I dropped Noelle down the stairs. It doesn't sound good, and it wasn't. The stairs are wood: no carpet to soften the blow. I tripped while carrying her a few weeks ago; I just got a few bruises, but it was much worse for her. The short version is that she cracked her skull and we were in the hospital for a few days.

The longer version is that the day after we fell, her head was really starting to swell, becoming quite misshapen. I had one of those mothering instincts that said: "That just isn't right. I'm taking her to the doctor." And, indeed, it wasn't right: the doctor said to take her to the ER. So the fun started.

Child Protection always gets involved with injuries like this. I told my story countless times. The police ran a full investigation (complete with a search of our house at 4:30am; I've had my Miranda rights read to me: check that off the list!).
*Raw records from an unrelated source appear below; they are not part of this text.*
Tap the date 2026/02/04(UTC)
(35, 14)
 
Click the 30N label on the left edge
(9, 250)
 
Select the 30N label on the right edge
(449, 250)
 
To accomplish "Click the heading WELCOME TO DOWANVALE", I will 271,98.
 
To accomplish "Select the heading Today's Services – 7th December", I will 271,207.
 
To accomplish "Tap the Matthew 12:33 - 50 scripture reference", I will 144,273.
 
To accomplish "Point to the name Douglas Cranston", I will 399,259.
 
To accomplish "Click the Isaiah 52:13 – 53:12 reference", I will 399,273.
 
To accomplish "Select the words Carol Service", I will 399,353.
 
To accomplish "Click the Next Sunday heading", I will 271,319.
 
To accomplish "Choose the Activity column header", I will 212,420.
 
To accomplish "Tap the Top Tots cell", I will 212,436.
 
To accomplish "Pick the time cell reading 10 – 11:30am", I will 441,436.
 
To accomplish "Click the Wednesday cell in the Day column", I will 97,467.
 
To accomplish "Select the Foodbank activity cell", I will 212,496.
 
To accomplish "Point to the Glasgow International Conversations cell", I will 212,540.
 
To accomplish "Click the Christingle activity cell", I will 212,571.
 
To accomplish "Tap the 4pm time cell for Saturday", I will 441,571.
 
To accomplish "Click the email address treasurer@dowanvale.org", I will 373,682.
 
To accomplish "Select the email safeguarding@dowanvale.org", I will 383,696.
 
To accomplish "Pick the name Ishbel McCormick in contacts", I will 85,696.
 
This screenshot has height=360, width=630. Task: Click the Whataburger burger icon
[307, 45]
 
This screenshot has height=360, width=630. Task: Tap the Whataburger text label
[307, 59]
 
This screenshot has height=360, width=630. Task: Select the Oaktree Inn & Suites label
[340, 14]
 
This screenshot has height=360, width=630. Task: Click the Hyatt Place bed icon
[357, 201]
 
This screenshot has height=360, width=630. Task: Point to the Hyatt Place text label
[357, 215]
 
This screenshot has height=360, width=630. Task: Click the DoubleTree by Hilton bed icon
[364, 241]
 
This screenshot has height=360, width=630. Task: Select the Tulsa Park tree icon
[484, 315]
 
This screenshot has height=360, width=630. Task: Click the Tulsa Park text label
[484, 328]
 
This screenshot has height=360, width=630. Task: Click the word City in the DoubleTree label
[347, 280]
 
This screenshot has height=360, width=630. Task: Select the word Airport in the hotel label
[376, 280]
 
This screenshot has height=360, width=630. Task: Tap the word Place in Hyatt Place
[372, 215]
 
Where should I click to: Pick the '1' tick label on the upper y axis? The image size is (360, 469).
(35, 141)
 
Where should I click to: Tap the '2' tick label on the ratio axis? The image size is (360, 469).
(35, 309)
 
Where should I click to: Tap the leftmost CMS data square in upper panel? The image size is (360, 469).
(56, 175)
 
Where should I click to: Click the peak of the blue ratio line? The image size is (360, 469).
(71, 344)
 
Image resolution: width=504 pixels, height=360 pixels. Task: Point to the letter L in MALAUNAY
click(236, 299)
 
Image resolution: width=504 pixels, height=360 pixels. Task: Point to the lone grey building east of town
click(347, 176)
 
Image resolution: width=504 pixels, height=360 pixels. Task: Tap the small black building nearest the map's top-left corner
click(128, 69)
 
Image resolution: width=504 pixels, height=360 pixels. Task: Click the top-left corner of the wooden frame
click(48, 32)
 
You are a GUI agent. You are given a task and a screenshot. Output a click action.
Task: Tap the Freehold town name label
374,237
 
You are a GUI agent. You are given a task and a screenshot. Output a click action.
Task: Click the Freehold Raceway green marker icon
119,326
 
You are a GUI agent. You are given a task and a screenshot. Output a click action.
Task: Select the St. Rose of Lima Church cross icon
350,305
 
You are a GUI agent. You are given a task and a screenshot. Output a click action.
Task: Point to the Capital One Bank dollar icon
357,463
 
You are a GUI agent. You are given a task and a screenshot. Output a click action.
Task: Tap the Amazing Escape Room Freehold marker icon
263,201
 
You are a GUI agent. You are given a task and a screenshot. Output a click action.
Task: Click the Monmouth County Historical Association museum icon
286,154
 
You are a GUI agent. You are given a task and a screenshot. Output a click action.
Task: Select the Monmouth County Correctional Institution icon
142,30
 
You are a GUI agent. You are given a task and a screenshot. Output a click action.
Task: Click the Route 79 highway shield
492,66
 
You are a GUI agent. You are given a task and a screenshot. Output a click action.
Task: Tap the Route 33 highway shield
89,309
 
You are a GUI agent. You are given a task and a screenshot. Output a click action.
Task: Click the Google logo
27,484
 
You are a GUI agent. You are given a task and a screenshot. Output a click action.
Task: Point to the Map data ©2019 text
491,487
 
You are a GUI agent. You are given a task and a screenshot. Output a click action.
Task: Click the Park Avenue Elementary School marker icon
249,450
Noelle got a CT scan, X-rays from head to toe, and other things she hated. I stayed up all night the first day in the hospital. We were released later the next day, but went back again the day after.

Unfortunately I didn't have a camera, so we couldn't take a picture of her with all of her sweet wires coming from her.
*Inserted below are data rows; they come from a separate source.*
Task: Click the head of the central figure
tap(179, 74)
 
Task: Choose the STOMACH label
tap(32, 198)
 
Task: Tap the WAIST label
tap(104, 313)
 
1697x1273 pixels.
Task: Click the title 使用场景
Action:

I had taken her back again because she vomited, was lethargic, not eating, and running a fever. Turns out she had a cold. But given her injury, you don't want to take chances.

Now she's doing great, apart from having decided she likes to be held a lot more. They said the fracture would easily heal on its own. There was a question as to whether there'd been any bleeding on the brain, which could have caused brain damage, but despite a disagreement between the radiologist and the neurosurgeon, they decided there wasn't (phew!). All the same, they had us give her anti-seizure medication for a week, just in case.